Entries follow. Give back exactly the lines starting at the one containing "Task: Collapse sidebar" and ending at the one containing "Select the Timelapse", and no other lines.

:: DATA

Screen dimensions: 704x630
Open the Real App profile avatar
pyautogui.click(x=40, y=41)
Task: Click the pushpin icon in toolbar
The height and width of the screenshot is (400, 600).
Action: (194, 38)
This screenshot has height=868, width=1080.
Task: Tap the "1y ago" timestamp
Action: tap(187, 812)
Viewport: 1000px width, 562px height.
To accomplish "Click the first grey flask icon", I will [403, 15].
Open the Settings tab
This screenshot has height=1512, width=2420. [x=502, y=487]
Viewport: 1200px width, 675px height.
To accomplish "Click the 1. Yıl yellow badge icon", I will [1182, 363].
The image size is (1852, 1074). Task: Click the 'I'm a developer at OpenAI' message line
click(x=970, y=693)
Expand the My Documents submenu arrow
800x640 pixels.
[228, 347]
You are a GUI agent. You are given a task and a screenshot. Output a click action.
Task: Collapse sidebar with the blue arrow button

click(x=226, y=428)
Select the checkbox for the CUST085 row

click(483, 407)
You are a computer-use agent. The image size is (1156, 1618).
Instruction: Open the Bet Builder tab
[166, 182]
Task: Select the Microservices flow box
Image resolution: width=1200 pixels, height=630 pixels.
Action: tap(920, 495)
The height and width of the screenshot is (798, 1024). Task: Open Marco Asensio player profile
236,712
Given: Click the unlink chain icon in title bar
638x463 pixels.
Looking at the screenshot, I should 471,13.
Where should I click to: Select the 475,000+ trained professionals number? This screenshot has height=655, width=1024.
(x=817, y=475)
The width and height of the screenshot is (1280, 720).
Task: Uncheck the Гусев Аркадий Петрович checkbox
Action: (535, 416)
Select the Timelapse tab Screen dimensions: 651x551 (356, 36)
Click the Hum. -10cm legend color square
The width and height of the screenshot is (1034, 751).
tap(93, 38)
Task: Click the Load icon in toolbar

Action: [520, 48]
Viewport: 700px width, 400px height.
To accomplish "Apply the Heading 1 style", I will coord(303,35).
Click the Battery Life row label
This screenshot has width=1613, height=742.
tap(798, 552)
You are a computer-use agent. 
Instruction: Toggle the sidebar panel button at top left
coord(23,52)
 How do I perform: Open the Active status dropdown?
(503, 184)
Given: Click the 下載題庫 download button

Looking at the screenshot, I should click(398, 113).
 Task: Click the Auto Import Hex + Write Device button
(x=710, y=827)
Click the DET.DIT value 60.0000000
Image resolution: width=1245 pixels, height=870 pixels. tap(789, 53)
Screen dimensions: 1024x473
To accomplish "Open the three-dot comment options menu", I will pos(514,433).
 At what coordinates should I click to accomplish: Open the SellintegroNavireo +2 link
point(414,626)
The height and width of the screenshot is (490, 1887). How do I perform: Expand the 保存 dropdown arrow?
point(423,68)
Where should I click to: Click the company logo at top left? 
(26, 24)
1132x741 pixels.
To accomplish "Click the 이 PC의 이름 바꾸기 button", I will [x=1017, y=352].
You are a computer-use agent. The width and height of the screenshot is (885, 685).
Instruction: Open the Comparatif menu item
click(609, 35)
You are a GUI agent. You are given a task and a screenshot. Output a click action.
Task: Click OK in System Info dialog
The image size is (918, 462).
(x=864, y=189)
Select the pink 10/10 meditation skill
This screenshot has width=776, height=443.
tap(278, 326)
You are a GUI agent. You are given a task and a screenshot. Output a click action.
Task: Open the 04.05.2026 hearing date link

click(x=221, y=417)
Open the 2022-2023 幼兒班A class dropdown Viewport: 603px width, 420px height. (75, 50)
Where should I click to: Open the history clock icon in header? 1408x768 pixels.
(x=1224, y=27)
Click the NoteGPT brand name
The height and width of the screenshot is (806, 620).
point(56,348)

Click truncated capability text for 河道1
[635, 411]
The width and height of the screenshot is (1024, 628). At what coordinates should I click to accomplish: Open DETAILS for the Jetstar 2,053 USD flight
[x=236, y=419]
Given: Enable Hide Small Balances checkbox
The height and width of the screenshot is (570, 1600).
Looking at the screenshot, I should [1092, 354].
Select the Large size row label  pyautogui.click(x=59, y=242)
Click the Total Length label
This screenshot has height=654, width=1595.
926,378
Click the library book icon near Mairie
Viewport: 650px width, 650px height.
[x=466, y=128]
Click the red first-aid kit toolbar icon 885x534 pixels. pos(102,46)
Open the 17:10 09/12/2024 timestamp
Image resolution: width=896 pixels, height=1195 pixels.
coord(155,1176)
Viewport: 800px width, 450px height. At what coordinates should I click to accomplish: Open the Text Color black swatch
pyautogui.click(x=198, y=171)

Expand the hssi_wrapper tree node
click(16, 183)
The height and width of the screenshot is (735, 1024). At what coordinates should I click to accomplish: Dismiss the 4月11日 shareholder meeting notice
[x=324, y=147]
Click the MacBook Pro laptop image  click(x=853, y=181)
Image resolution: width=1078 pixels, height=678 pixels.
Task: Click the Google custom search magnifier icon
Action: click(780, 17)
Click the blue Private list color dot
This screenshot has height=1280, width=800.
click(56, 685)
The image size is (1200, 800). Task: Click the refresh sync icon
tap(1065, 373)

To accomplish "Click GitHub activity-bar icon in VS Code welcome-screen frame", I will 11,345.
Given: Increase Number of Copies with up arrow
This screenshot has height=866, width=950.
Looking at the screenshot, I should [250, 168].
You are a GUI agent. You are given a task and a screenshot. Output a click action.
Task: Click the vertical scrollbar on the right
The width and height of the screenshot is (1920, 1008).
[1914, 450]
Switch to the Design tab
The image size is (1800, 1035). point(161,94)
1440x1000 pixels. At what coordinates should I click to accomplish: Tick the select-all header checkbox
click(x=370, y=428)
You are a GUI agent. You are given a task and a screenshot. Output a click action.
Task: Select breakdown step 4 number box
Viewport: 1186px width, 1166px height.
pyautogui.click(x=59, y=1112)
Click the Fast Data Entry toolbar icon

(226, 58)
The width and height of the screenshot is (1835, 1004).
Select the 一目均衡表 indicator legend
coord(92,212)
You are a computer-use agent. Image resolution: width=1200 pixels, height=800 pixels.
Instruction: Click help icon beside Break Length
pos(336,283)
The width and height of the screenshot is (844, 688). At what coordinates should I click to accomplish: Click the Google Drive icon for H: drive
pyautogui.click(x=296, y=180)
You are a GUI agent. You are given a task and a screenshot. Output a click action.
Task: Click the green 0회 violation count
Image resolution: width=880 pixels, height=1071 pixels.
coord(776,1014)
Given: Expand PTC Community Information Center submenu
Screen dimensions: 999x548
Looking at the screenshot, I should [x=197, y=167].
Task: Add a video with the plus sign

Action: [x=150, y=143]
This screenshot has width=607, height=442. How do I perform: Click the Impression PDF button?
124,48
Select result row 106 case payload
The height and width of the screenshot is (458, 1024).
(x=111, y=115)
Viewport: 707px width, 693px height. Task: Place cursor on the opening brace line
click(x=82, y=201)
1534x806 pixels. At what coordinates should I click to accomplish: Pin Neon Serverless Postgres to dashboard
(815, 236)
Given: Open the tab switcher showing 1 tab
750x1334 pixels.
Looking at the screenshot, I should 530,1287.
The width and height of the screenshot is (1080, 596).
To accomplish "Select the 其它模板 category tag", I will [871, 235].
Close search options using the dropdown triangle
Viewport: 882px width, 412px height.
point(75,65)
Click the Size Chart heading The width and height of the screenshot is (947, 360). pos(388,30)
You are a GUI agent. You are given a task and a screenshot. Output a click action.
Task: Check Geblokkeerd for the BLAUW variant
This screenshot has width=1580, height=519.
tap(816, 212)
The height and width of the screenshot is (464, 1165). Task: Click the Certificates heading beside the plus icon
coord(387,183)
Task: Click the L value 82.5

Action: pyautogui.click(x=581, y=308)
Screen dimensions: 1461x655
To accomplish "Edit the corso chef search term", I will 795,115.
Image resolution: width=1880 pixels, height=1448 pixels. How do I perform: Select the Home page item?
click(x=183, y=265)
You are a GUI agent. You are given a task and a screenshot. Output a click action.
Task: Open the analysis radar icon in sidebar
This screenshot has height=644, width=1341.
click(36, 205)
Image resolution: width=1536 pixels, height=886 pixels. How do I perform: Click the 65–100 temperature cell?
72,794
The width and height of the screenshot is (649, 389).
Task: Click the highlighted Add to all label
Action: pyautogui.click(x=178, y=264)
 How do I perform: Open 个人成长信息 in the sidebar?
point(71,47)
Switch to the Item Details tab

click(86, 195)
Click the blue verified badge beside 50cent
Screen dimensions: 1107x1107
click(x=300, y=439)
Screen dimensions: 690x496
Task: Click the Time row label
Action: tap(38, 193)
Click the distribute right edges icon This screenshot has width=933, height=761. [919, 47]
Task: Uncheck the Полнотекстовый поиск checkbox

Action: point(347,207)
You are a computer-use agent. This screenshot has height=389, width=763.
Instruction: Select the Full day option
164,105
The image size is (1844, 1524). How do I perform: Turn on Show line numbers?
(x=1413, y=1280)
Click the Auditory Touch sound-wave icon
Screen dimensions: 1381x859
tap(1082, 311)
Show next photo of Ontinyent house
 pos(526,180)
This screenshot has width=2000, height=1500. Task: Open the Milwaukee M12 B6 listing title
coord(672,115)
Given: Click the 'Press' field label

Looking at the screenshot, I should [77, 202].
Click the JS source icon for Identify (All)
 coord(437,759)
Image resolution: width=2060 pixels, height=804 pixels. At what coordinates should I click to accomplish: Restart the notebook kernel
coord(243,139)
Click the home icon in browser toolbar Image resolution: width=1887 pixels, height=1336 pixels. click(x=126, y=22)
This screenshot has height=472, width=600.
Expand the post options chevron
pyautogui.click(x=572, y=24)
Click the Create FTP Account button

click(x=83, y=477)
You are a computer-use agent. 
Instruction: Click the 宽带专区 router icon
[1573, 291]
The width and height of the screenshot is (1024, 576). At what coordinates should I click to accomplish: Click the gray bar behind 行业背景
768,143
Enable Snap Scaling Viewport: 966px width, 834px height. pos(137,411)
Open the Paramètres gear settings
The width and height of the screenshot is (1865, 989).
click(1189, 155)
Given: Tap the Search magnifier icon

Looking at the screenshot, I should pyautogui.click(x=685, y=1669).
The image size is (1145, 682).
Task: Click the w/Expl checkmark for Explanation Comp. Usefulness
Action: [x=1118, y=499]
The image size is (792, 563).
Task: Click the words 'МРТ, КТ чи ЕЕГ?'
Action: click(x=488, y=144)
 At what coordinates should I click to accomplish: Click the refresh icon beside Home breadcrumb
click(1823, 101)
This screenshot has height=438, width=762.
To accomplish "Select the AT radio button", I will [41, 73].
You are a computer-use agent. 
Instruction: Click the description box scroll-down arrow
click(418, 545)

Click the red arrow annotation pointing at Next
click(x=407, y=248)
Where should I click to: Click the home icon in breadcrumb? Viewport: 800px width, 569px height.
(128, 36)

::::

= OUTPUT =
Task: Collapse sidebar with the blue arrow button

click(x=226, y=428)
Select the checkbox for the CUST085 row

click(483, 407)
You are a computer-use agent. The image size is (1156, 1618).
Instruction: Open the Bet Builder tab
[166, 182]
Task: Select the Microservices flow box
Image resolution: width=1200 pixels, height=630 pixels.
Action: tap(920, 495)
The height and width of the screenshot is (798, 1024). Task: Open Marco Asensio player profile
236,712
Given: Click the unlink chain icon in title bar
638x463 pixels.
Looking at the screenshot, I should 471,13.
Where should I click to: Select the 475,000+ trained professionals number? This screenshot has height=655, width=1024.
(x=817, y=475)
The width and height of the screenshot is (1280, 720).
Task: Uncheck the Гусев Аркадий Петрович checkbox
Action: (535, 416)
Select the Timelapse tab Screen dimensions: 651x551 (356, 36)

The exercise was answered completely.